Dzienniki dały na czołówki identyczne zdjęcie
Najlepsze ujęcia z awaryjnego lądowania zrobił Wojtek Radwański (AFP/East News)
Rzadko się zdarza, by pięć największych ogólnopolskich dzienników dało na czołówkę to samo zdjęcie - ale wczoraj tak się stało. Szefowie gazet tłumaczą: to było najlepsze ujęcie pokazujące dramat awaryjnego lądowania na Okęciu.

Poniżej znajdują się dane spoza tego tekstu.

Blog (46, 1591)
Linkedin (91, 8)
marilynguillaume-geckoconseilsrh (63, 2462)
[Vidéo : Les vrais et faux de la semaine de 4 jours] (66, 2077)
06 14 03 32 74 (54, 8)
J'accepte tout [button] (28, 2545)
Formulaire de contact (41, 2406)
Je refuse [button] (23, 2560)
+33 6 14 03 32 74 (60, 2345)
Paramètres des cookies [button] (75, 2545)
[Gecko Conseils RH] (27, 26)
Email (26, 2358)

Zdjęcie wybrane na jedynki "Gazety Wyborczej", "Rzeczpospolitej", "Dziennika Gazety Prawnej", "Super Expressu" i "Faktu" - a także na jedynki kilku gazet regionalnych (m.in. "Polska Gazeta Krakowska", "Gazeta Olsztyńska") - prezentowało ten moment z lądowania boeinga, kiedy w wyniku szorowania o pas lotniska zaczęły się pojawiać płomienie. - Najpierw mieliśmy pomysł, by na trzech fotografiach pokazać poszczególne etapy lądowania – tłumaczy Piotr Stasiński, który prowadził wczorajsze wydanie "GW". Zmienił koncepcję, gdy dotarła do niego informacja, że fotoreporterzy mają problem z dostępem do miejsca lądowania, bo część terenu zamknięto. – Okazało się, że najlepsze ujęcia mają fotoreporterzy zachodnich agencji – dodaje Stasiński.
– Mnie to, że wybraliśmy identyczne zdjęcie, nie zdziwiło. Wszyscy redaktorzy podjęli przemyślane decyzje. To było najlepsze ujęcie, najbardziej dramatyczne. A na podobieństwo czołówek większą uwagę zwracają dziennikarze niż zwykli czytelnicy – uważa Sławomir Jastrzębowski, redaktor naczelny "SE". Ale Piotr Stasiński ma inne zdanie: – Czuję z tego powodu dyskomfort. Zawsze jest jednak lepiej mieć własne zdjęcie – przyznaje.
Z kolei dwa gospodarcze dzienniki - "Parkiet Gazeta Giełdy" i "Puls Biznesu" - w ogóle nie dały wczoraj na jedynkach informacji o wypadku. - Samolot wylądował o 14.40, a my, jak w każde święto, mieliśmy przyspieszony deadline zesłania gazety do drukarni, o godzinie 16, stąd tylko krótka wzmianka na trzeciej stronie - wyjaśnia Tomasz Siemieniec, redaktor naczelny "PB".